You're confined to a single lane as you drive along a narrow, winding road. The car in front of you suddenly slows, then just as inexplicably accelerates a short time later, only to slow again. As you keep adjusting to the leading car's erratic speed changes, you sometimes find a clump of vehicles closely tailing you and, at other times, only a few vehicles in sight.
From a physicist's point of view, traffic flow can be regarded as a "many-body system of strongly interacting bodies." Various studies have revealed that such systems can show wavelike behavior and abrupt transitions from one state to another. The shift from freely moving to jammed traffic, for example, corresponds to a phase transition from gas to liquid.
Using such models, researchers have identified various factors that induce traffic jams. These factors generally correspond to everyday situations: mistimed traffic signals, a blocked lane, the narrowing of a freeway to fewer lanes, a busy exit or entry ramp, a truck slowly grinding its way up a hill.
The models indicate that what happens typically depends on traffic volume–a combination of vehicle density and average speed. At low volume, cars move more or less independently, achieve a preferred speed, and change lanes as required. At high volume, small disturbances can trigger congestion.

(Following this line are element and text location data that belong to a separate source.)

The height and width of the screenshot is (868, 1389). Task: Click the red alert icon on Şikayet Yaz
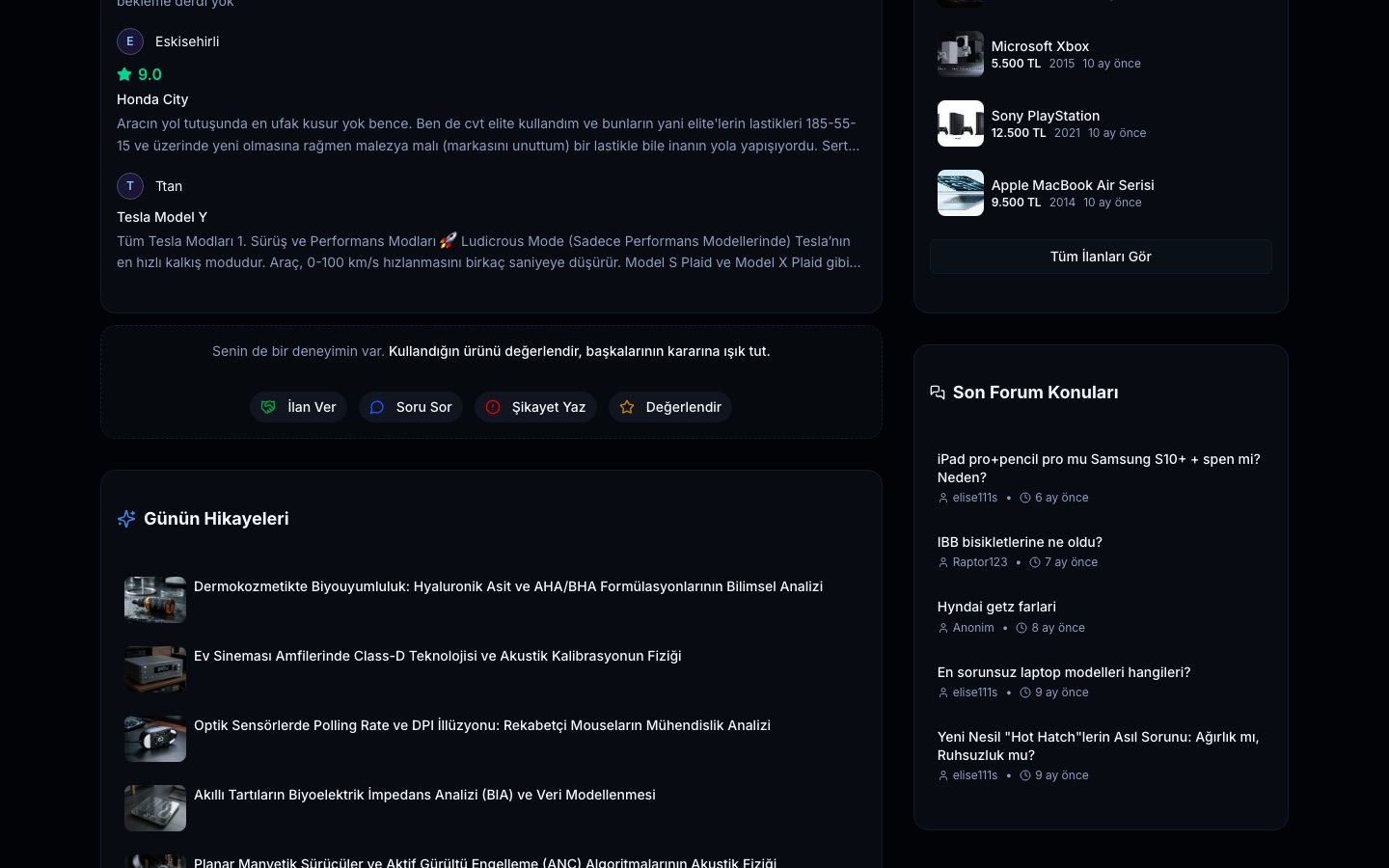pos(493,407)
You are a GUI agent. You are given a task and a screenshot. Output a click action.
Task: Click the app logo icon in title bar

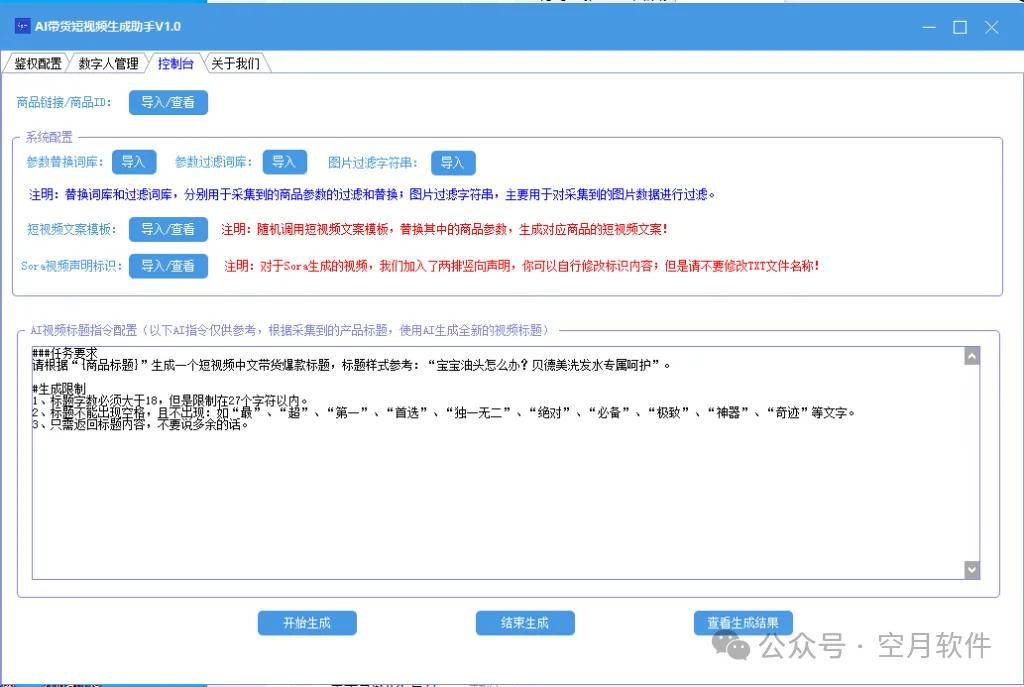tap(22, 26)
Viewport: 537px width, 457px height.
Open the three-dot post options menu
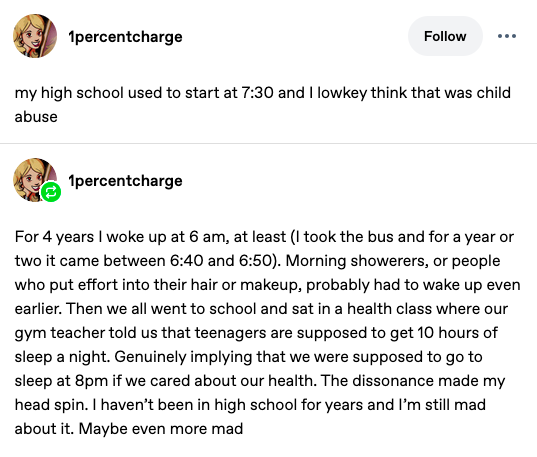507,36
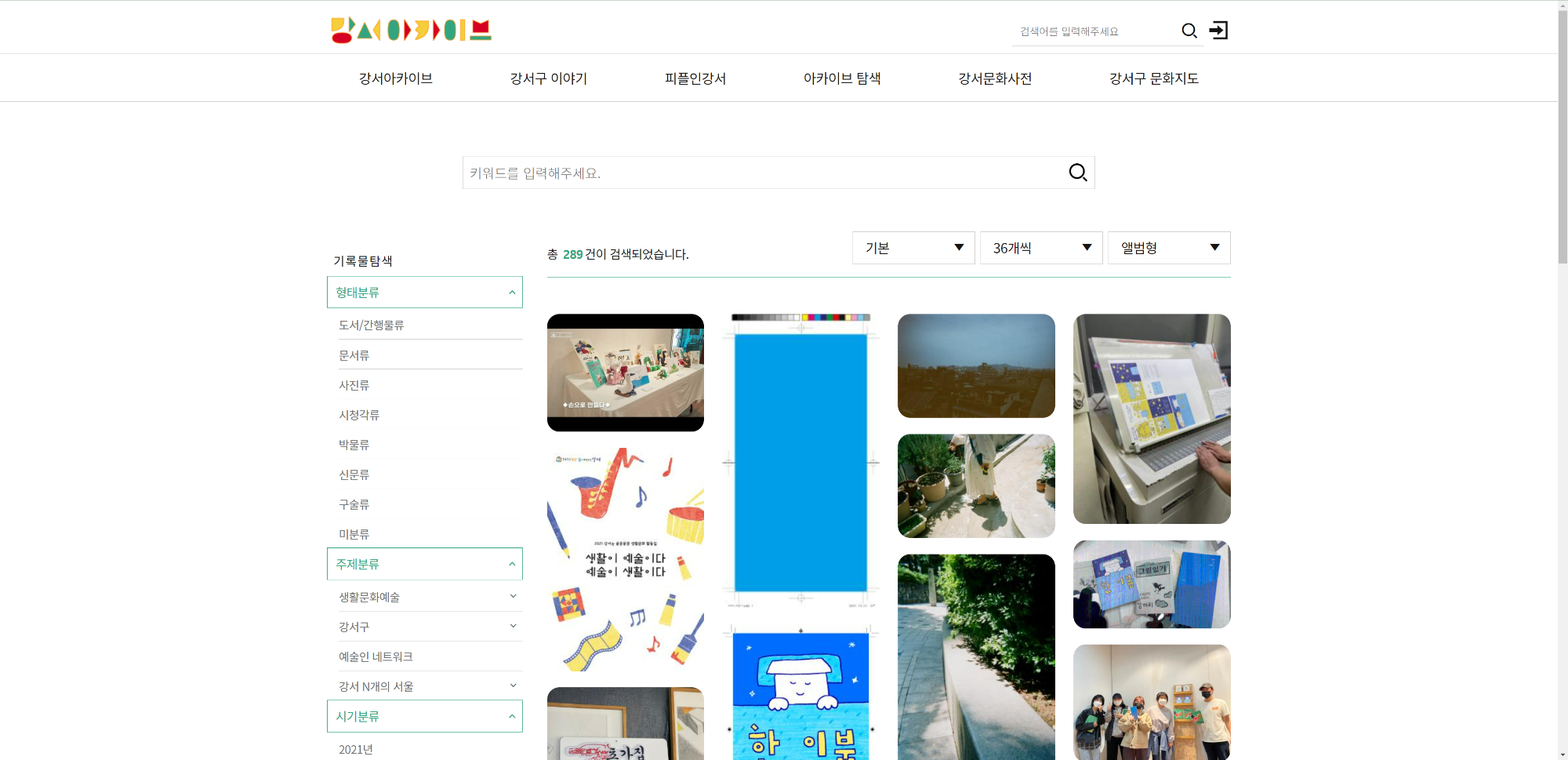Click the Gangseo Archive logo

point(411,30)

Computer simulations also suggest that at moderate traffic volumes when vehicle flow should be relatively stable, a single car moving at randomly fluctuating speeds within a steady stream of traffic along a single lane can by itself create waves of congestion that propagate down the road behind it. Cars far from the offending vehicle can find themselves unexpectedly caught up in localized traffic jams that have no apparent cause.
Suppose, for instance, that one vehicle unexpectedly slows down, then speeds up. The cause could be a parent distracted by a vociferous child or an aging car struggling up a steep slope. Cars behind that vehicle slow down in response, and traffic begins to bunch up until the lead vehicle's speed increases again. This transitory bunching can develop into a persistent cluster of dense traffic that moves backward relative to the car with the fluctuating speed.
The amount and type of congestion induced by an erratic driver depend on how much the leading car's velocity fluctuates, even when the average speed matches that of the rest of the traffic. For moderate fluctuations, for instance, an erratically driven car can trigger a train of density waves, which move upstream like shock waves. The situation worsens when the average traffic speed is slower. Isolated, moving clusters quickly grow into a nearly continuous jam of congested traffic as the average speed decreases.
The simulations clearly suggest that, under the right circumstances, an individual driving erratically enough can readily cause the sorts of traffic jams normally associated with much heavier traffic.